» What is needed: Go through the listing below and output exactly the line with "This screenshot has height=791, width=1495.", the line with "Where should I", and each line between; omit the rest.

» Material provided:

□ □ □

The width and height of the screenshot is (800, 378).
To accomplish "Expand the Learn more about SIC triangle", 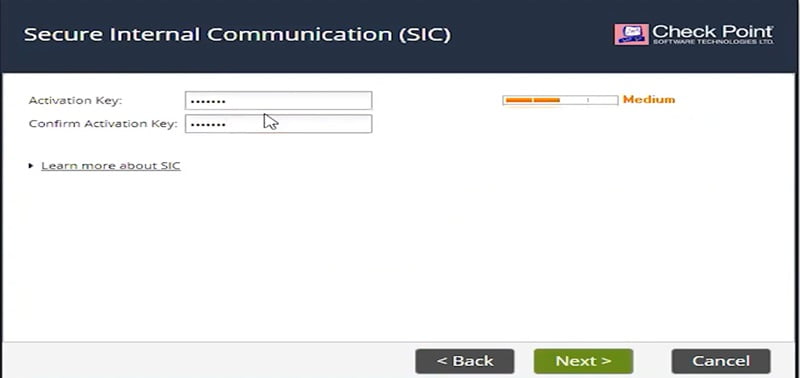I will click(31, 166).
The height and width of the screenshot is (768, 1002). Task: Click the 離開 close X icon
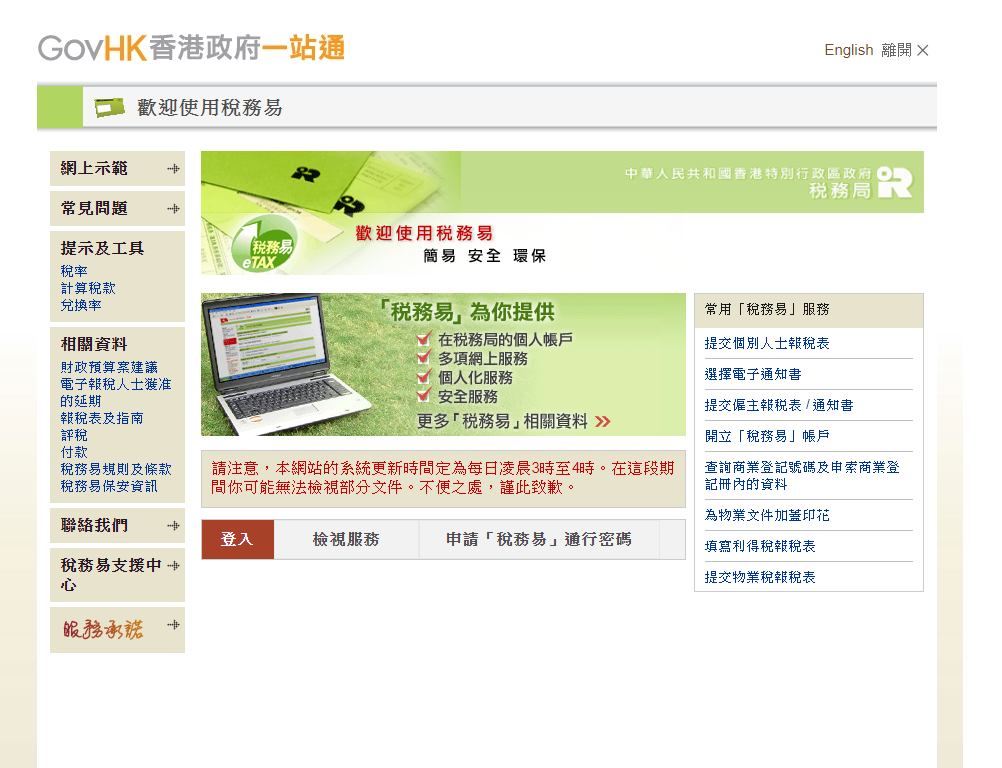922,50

□ □ □

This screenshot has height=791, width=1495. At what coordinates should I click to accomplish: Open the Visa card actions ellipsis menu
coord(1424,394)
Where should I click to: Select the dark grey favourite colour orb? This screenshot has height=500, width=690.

□ □ □

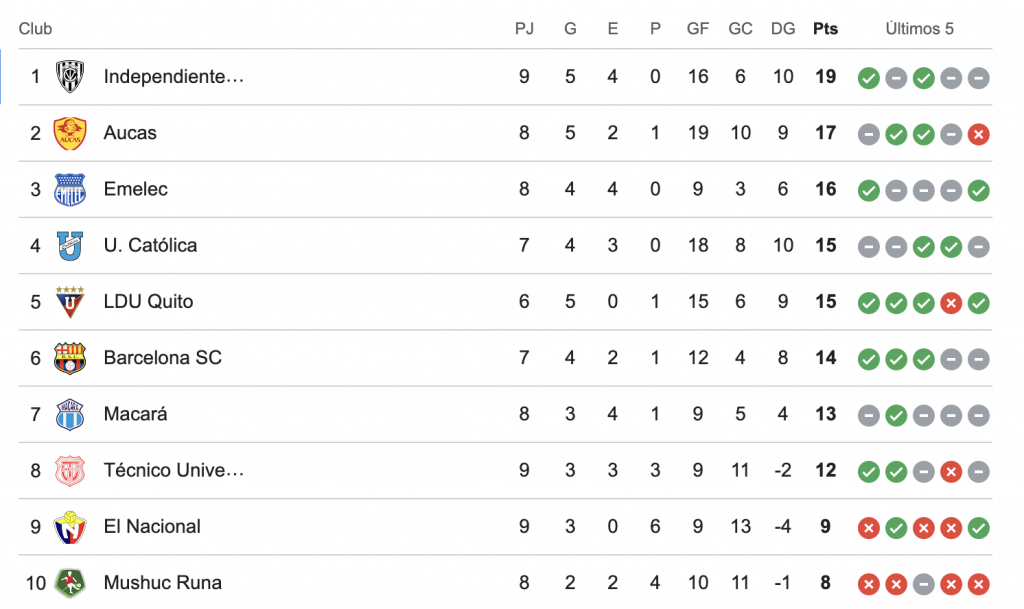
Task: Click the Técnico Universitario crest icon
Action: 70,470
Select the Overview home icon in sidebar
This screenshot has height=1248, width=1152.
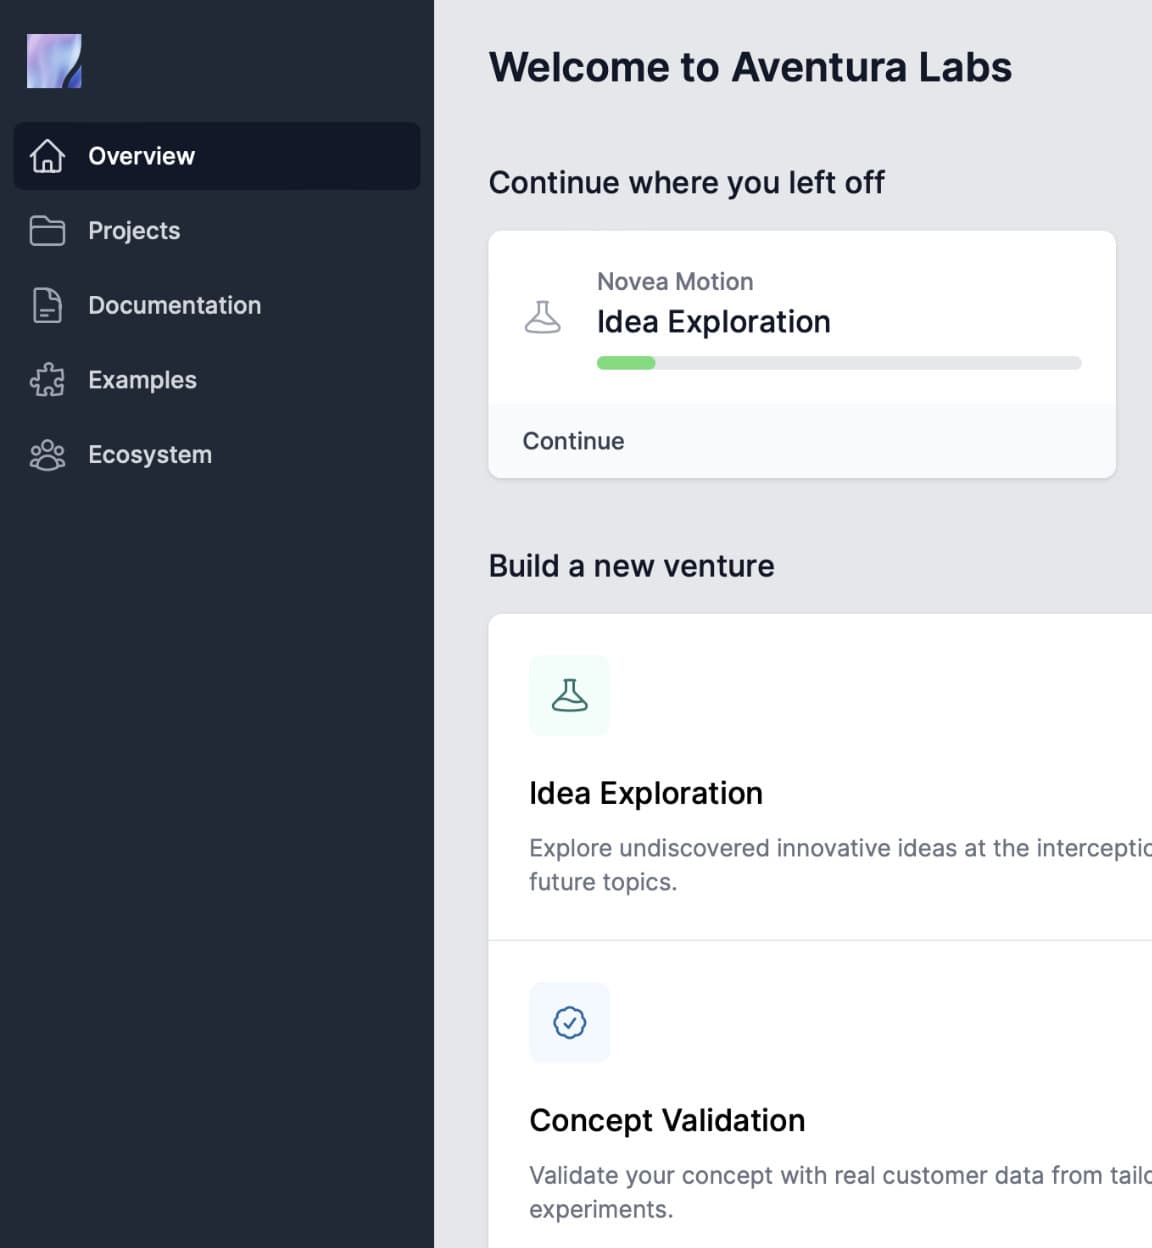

□ □ □

» Answer to the problem:
This screenshot has height=791, width=1495. At what coordinates should I click to accomplish: Open the Visa card actions ellipsis menu
coord(1424,394)
Where should I click to: Select the dark grey favourite colour orb? This screenshot has height=500, width=690.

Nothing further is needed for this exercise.